■ **Task goal**: Once you reach the line with "Task: Open the Administration Overview page" in the material below, copy each line exactly up to and including the line with "The image size is (716, 300).", and skip the pictures.

[[ Record extracts, beginning ]]

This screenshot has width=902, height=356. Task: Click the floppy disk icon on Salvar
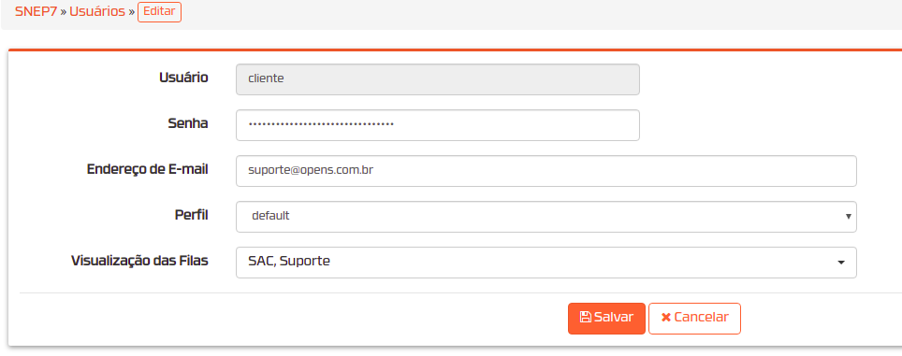(x=586, y=318)
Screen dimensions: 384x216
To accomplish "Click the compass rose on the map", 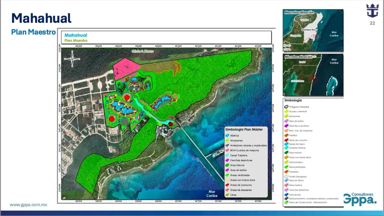I will click(72, 61).
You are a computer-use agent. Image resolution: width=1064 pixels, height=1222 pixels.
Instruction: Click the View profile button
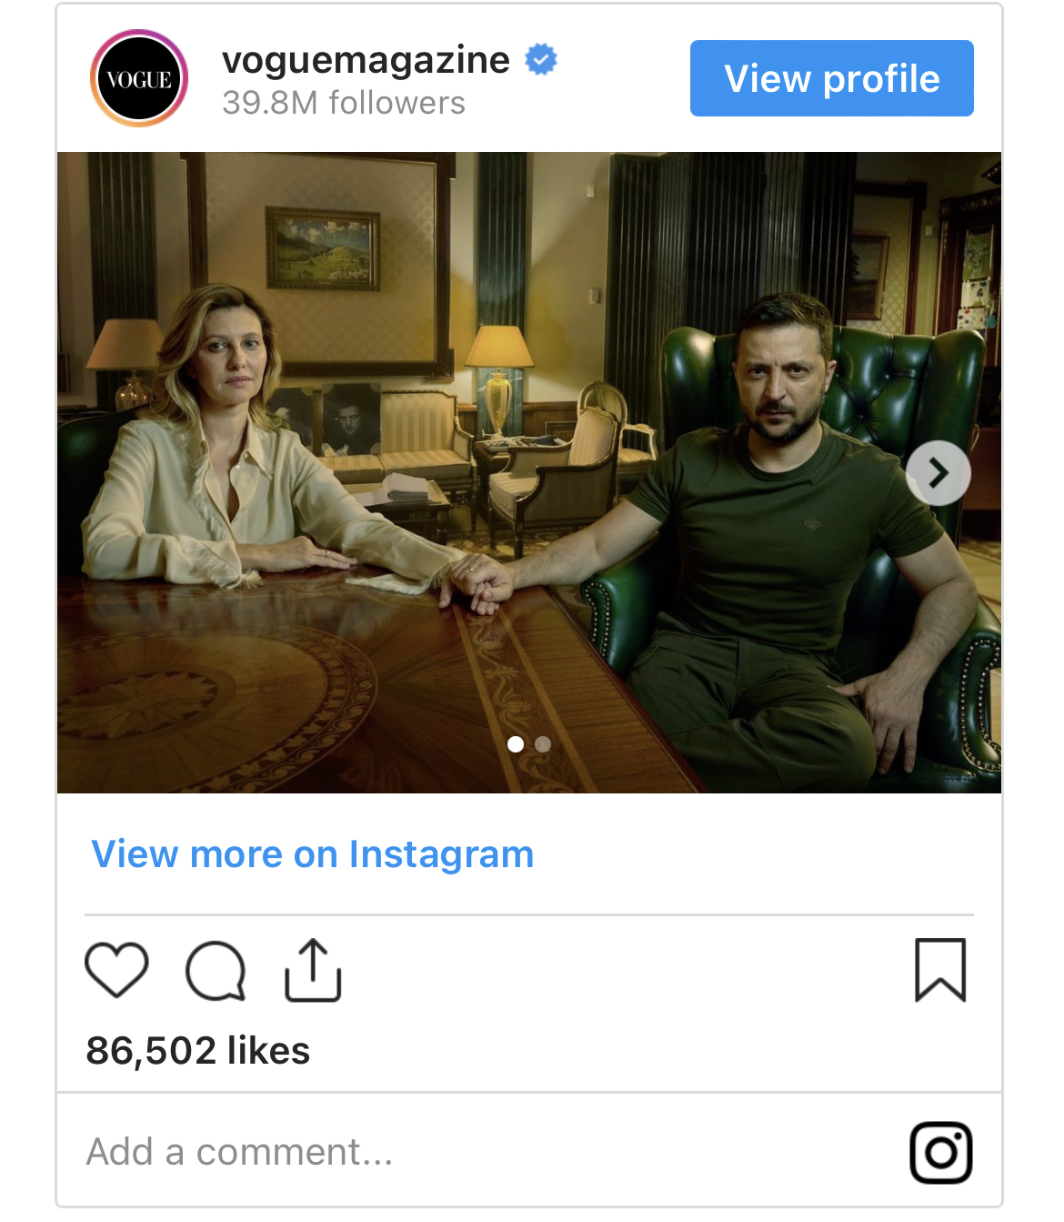pyautogui.click(x=832, y=78)
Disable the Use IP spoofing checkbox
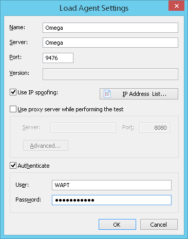The height and width of the screenshot is (239, 188). pyautogui.click(x=13, y=92)
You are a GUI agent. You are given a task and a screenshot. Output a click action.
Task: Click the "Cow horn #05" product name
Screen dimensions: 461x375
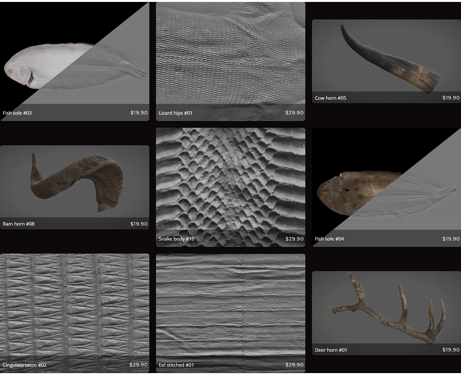pos(330,98)
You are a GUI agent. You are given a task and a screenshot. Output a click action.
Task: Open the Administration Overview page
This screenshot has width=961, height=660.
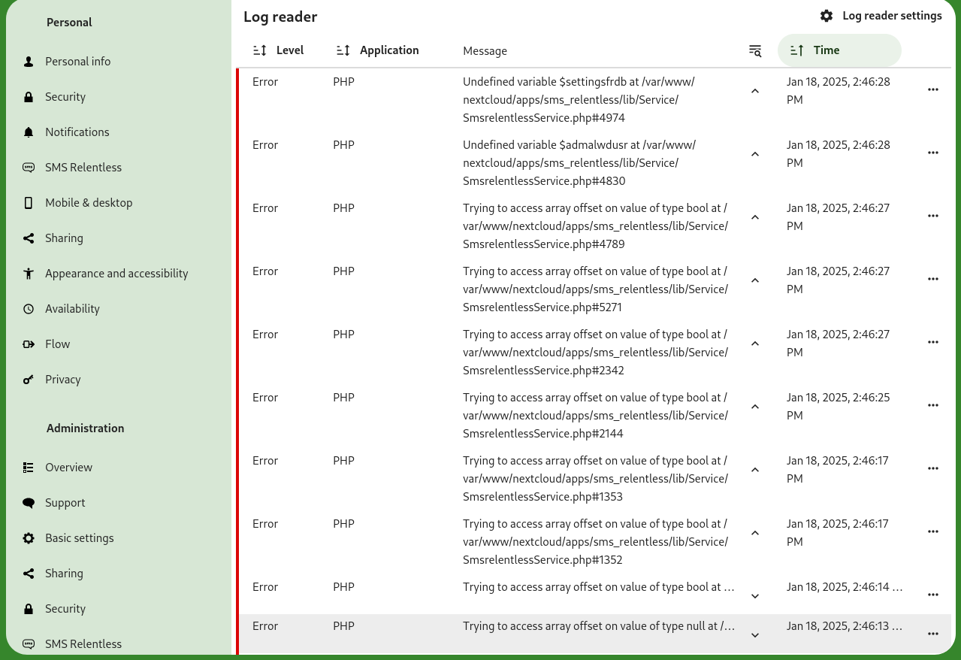pos(68,468)
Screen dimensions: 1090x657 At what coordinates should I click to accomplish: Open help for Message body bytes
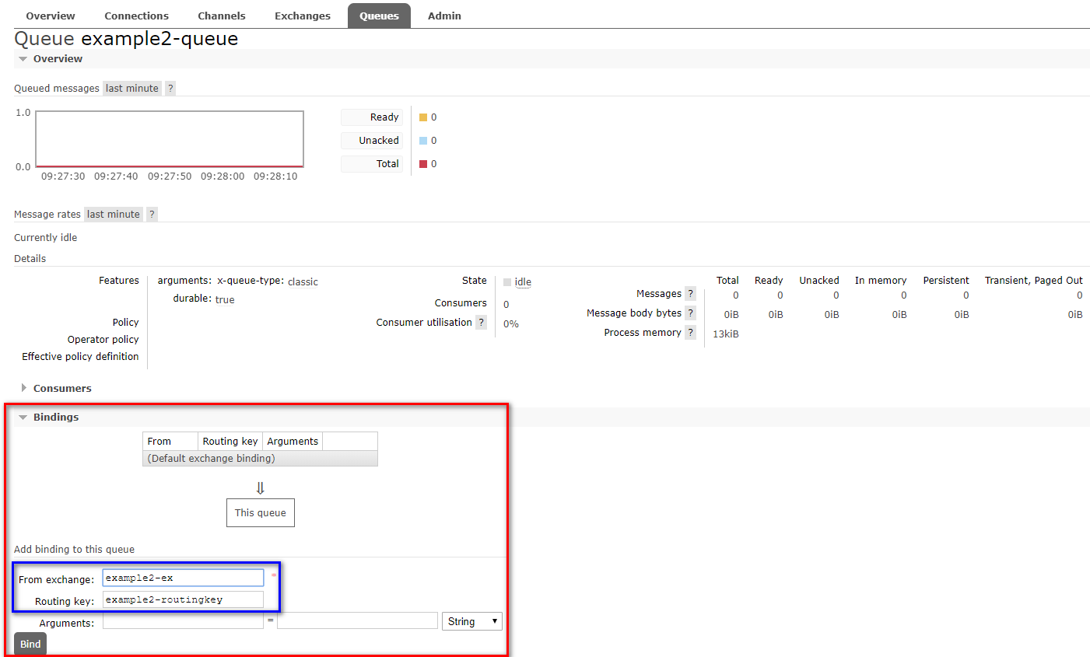tap(690, 313)
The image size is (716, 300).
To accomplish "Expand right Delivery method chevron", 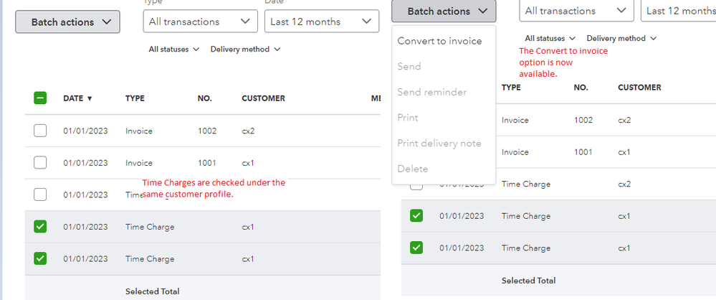I will pyautogui.click(x=654, y=39).
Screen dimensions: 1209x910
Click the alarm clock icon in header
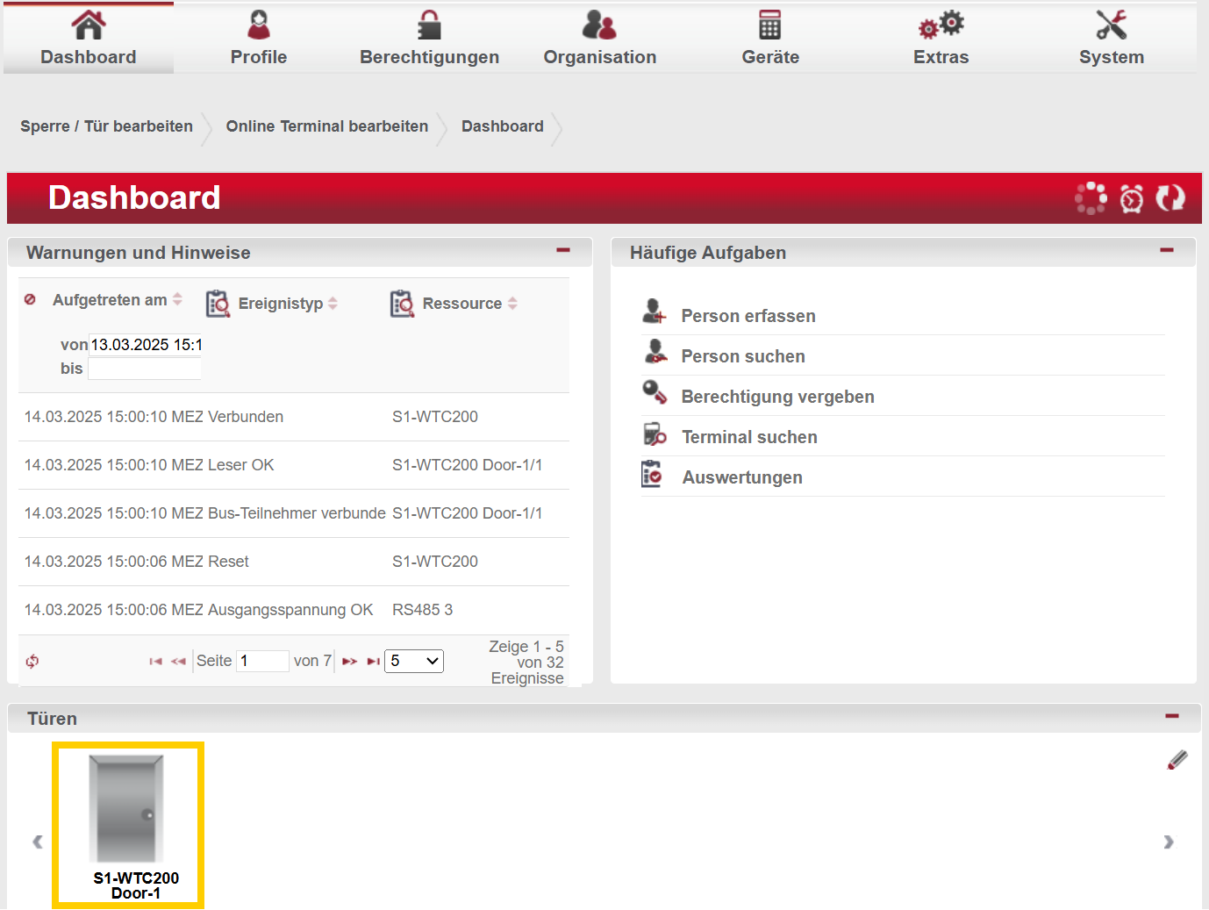point(1132,198)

[[ Record extracts, end ]]

■ **Reply**:
Task: Open the Administration Overview page
This screenshot has width=961, height=660.
pos(68,468)
Screen dimensions: 1090x657 At what coordinates should I click to accomplish: Open help for Message body bytes
tap(690, 313)
The image size is (716, 300).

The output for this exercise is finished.